Frank and Burrows make it to the First Class upper deck and access the cockpit where Frank kills the zombie copilot and pilot, and the two of them try to get the plane off autopilot and signal the fighter which fires at them. They are ultimately successful and waggle the plane's wings, alerting the fighter. The fighter pilot hits the abort key and the missile explodes away from the 747, but close enough to the plane to open a hole in the side. All the zombies are apparently sucked out. Frank and Burrows try to control the plane, but hit a mountain and crash land near Las Vegas, Nevada.

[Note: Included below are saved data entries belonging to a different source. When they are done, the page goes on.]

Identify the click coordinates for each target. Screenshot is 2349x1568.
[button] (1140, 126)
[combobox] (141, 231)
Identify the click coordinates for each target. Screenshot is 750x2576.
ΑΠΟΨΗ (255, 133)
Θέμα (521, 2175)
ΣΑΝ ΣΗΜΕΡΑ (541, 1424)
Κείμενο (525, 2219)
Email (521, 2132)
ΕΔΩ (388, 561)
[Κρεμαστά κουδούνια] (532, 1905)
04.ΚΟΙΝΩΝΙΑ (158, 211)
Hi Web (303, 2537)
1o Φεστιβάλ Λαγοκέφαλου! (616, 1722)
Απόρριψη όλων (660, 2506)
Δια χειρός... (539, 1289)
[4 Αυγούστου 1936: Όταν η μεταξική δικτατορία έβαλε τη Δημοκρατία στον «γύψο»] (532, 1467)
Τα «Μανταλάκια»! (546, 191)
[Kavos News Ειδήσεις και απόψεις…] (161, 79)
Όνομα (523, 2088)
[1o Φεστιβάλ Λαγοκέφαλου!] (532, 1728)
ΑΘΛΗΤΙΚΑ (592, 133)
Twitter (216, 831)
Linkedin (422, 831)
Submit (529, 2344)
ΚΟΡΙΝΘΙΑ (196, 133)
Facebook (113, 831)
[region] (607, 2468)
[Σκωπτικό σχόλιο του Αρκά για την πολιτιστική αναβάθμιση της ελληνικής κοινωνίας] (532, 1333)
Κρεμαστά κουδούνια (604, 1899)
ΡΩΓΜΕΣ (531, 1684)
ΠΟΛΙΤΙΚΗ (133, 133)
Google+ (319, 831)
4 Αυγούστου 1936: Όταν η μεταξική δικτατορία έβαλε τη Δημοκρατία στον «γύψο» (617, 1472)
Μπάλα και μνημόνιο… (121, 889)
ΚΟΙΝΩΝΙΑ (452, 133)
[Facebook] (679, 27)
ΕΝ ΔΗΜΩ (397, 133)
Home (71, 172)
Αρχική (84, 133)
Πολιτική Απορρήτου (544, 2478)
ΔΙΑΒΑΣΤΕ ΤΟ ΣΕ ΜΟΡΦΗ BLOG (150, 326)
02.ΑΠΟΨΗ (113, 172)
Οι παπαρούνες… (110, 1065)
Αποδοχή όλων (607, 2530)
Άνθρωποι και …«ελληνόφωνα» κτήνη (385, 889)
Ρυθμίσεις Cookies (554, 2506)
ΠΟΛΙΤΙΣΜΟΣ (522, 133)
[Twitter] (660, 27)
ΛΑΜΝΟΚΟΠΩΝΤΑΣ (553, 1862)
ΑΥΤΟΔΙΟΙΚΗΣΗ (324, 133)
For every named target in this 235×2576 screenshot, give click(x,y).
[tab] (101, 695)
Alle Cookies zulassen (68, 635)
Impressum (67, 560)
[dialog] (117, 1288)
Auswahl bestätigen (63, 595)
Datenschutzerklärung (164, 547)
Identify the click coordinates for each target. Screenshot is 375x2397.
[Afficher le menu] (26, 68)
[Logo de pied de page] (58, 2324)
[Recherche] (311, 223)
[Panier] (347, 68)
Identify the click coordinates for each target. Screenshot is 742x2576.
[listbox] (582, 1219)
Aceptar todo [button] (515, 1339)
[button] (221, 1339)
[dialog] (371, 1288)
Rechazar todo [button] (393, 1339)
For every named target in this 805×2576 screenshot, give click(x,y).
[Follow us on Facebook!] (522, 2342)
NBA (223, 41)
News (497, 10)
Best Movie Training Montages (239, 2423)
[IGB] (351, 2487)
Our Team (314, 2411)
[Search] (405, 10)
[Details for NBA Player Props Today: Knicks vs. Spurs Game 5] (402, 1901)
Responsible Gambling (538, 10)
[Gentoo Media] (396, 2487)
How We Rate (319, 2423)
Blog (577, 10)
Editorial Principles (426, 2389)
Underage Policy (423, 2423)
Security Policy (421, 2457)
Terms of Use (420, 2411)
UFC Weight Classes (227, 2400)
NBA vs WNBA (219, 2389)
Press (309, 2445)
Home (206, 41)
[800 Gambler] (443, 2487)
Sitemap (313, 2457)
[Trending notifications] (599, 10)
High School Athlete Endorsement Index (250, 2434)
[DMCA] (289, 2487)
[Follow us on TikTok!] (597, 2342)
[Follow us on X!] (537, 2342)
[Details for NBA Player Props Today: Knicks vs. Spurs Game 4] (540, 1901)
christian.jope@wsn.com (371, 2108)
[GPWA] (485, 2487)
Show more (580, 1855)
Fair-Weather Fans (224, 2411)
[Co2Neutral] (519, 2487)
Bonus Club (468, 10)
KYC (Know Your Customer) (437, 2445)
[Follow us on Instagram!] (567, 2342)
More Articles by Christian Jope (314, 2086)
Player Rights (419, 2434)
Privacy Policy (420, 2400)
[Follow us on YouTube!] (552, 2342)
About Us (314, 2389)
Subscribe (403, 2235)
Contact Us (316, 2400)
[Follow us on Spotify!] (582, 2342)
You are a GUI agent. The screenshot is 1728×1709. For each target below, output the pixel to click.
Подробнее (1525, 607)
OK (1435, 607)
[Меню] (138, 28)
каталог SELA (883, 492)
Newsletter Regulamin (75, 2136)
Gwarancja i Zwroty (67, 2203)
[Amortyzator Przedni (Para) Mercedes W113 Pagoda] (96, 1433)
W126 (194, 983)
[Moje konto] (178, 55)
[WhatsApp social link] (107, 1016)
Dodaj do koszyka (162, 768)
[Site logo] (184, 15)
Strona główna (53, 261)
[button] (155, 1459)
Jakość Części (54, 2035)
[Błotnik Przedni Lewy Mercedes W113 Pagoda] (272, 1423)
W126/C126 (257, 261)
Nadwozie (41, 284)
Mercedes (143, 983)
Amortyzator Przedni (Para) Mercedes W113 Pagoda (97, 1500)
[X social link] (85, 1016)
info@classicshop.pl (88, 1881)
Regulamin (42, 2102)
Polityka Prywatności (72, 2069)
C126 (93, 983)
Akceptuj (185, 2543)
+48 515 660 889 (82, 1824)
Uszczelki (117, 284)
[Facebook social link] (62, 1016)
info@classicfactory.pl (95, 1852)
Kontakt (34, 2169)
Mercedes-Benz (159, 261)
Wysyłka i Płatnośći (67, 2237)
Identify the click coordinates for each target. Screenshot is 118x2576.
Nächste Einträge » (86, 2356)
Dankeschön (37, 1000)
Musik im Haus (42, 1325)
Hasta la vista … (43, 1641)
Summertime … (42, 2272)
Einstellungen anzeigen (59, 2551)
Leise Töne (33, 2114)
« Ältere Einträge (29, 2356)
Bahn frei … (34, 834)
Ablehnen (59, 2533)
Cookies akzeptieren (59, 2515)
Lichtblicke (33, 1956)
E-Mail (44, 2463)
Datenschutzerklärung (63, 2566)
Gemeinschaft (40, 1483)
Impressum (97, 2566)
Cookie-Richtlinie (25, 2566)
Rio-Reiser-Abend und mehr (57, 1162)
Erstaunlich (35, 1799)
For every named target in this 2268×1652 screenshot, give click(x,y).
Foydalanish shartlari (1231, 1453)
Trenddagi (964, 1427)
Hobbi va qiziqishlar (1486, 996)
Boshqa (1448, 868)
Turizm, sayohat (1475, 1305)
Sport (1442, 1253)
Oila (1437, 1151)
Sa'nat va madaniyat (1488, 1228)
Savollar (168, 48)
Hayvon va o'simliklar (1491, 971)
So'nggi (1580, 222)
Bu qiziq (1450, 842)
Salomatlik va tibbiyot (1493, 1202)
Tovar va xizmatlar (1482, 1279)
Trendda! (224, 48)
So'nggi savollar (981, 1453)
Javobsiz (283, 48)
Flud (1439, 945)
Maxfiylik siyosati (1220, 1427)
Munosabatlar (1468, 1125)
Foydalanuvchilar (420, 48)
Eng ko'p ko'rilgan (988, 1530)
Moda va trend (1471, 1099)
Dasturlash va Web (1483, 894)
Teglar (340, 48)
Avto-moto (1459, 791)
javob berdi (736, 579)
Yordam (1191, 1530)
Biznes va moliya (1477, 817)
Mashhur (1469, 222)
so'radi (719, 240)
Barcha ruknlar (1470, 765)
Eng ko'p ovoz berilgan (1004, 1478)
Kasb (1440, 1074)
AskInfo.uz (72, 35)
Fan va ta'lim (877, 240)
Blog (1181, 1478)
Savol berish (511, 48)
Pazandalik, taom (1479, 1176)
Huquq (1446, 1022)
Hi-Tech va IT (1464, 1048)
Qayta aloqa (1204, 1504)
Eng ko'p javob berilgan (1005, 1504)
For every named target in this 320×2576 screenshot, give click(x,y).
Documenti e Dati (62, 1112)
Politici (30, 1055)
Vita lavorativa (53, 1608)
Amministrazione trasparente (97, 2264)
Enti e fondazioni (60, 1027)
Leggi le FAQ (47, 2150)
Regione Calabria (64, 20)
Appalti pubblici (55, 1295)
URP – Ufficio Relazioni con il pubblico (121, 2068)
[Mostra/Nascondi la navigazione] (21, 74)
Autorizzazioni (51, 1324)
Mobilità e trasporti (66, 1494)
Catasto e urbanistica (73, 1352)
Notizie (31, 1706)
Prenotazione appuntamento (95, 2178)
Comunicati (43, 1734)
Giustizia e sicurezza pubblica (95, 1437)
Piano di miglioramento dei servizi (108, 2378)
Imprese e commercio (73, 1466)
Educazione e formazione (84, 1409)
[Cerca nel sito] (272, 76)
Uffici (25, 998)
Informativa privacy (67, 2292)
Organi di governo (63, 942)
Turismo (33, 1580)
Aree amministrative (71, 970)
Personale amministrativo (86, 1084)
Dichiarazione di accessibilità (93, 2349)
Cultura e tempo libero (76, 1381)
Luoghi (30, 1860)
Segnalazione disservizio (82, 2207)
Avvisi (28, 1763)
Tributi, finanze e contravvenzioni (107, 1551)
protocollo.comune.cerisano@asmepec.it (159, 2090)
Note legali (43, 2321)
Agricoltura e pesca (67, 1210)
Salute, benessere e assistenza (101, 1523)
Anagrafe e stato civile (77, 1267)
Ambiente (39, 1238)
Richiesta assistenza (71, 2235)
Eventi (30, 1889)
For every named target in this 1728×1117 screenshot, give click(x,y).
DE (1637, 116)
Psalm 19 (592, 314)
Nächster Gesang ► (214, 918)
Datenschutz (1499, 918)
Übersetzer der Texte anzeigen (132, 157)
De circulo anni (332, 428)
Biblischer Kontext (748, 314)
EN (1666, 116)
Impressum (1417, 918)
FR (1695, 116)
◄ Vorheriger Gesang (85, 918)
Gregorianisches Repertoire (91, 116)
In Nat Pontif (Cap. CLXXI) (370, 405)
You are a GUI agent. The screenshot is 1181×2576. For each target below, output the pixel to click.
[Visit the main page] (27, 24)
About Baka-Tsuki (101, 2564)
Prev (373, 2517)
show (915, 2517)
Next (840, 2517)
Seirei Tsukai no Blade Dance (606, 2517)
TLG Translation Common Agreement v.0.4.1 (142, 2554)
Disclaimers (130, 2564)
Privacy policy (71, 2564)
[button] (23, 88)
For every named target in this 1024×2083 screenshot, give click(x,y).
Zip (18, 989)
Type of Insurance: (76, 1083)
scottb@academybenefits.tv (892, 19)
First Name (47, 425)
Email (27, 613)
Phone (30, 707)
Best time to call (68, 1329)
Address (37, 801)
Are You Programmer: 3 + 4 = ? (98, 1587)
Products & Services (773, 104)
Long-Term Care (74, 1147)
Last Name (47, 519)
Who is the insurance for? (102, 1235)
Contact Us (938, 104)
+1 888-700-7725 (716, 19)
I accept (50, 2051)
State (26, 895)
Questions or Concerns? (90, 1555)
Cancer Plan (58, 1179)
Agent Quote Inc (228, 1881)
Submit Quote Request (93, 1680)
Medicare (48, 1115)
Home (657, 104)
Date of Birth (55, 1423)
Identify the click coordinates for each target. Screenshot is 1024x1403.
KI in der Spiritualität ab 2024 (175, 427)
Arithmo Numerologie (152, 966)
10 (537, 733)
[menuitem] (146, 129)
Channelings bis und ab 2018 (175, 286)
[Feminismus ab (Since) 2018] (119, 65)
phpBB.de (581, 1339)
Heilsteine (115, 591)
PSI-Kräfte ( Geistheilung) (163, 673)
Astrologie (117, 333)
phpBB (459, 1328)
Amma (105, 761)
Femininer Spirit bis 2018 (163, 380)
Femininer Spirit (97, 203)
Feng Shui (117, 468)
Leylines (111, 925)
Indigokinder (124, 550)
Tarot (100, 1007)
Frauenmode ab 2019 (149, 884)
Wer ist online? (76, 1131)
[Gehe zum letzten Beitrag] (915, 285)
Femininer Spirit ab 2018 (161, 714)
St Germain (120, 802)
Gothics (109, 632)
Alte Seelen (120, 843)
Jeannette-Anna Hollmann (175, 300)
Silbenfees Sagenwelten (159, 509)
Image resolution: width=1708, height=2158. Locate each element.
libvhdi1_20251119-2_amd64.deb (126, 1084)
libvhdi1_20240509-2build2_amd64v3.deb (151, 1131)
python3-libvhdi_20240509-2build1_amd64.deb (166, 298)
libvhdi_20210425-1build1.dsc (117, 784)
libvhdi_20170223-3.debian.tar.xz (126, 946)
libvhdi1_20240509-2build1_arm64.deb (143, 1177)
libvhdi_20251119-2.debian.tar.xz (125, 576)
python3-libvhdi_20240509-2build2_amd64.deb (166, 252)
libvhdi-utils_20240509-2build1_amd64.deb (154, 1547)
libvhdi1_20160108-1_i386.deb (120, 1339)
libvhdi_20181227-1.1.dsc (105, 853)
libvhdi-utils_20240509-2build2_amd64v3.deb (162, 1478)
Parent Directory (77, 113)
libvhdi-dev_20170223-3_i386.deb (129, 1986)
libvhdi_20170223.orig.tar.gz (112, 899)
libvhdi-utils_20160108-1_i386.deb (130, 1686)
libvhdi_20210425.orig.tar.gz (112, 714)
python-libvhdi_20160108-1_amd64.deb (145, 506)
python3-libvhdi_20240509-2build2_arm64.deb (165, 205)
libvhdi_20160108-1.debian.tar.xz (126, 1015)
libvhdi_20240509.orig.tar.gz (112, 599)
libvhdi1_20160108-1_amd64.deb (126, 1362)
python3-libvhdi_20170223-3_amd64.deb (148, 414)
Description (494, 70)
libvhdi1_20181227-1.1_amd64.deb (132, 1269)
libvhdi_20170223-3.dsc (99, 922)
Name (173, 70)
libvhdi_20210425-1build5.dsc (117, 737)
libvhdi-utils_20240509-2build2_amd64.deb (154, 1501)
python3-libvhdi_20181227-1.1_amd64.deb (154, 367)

As the survivors walk toward the city, apparently some of the zombies also survived the crash, and they lurch toward the city as well.

==Cast==
- David Chisum as Truman Burrows
- Kristen Kerr as Megan
- Kevin J. O'Connor as Frank Strathmore
- Richard Tyson as Paul Judd
- Raymond J. Barry as Capt. Ray Banyon
- Todd Babcock as 1st Officer Randy Stafford
- Derek Webster as William "Long Shot" Freeman
- Erick Avari as Leo Bennett
- Siena Goines as Anna Freeman
- Brian Thompson as Kevin
- Heidi Marnhout as Emily
- Sarah Laine as Cara
- Brian Kolodziej as Peter
- Brian Ames as Tony
- Mieko Hillman as Stacy
- Dale Midkiff as Dr. Lucas Thorp
- Cliff Weisman as Dr. Sebastian
- Ashley Bashioum as Jackie
- David Feldman as Porter
- Tucker Smallwood as Col. Wolff
- Michael Tomlinson as Madison
- Rick Murke as Fighter Pilot
- Laura Cayouette as Dr. Kelly Thorp
- Claudia Katz as Nun
- Danielle Nicole as Lizzy

==Reception==
On review aggregator Rotten Tomatoes, the film holds an approval rating of 89% based on nine reviews.